# Exercise text
........

I can’t think of anything more annoying than those little intermittent electrical faults. You know the type, the ones that cut the engine out halfway around the first lap of practice and then mysteriously disappear when you get the car back to the pit lane afterwards. At this point the older hands among us resign ourselves to a long day ahead.

With modern diagnostics systems, problems with engine management, wiring or sensors are generally easy to diagnose, even when they’re intermittent. However, when the vehicle involved is somewhat elderly then the issue is almost invariably electrical, with the diagnosis remaining slightly more challenging. The particular case I am talking about above was thought at the time to be down to either a broken wire somewhere in the loom, which was not immediately obvious, or more likely a loose or ill-fitting terminal. And when you consider that the vehicle was fitted with a number of 1960s-type spade terminals, those of us familiar with this machine knew just where to look.

The problem with spade-type terminals and others like it is that they are perfect cantilevers. By that I mean that supported at one end, the area with the highest bending moment, the other unsupported end will be free to vibrate. And mounted in a racing machine where the engine is bolted directly into the chassis, the resulting vibration can cause havoc. Attaching the female part of the connection simply makes matters worse because, as well as the uncertainty of the electrical contact between male and female parts, the added weight on the cantilever will create a bigger bending moment at the base of the male part. At the same time this will reduce its natural frequency – and, knowing my luck, just into the frequency band produced by a four-cylinder engine at a speed to create resonance! Once the bending stress at the base of the spade goes beyond its critical limit it won’t be long before the cyclic loading cracks the terminal, and then catastrophic failure follows.

........

# Supplied information
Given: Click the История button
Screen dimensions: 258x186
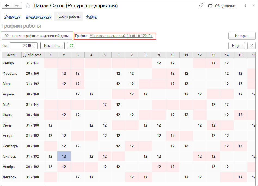Looking at the screenshot, I should [242, 36].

........

# Questions
**1.** In the text about intermittent electrical faults, what type of terminals was the elderly vehicle fitted with?
**2.** Please continue the text about intermittent electrical faults from where it stops.

# Task-by-task outputs
**1.** A number of 1960s-type spade terminals.

**2.**
It need not be like this though. All you have to do is look at modern sensor technology and apply a little logic. Modern automotive sensors – the type used to generate input and receive output signals to the engine ECU – no longer have single fixed bayonet-type terminals. Connections are generally made using moulded multi-pin plugs or, where that is not possible, the sensor will be fitted with a flying lead of some description [Fig. 1]. This flying lead will be bonded into the sensor at the critical end and attached to a moulded two-, three- or four-pin plug at the other. Mating with the opposite male or female part of the main wiring loom and clipping firmly together, the resulting connection will be durable and, if the appropriate sealing method is used, watertight. Simple, relatively cheap and above all reliable, especially if the connector is clipped away to a supporting panel somewhere out of harm’s way.

Oh, and in case you wanted to know, the car was repaired in five minutes and, starting last on the grid of 30 finishing a creditable 11th. If only it had been fitted with more modern connectors!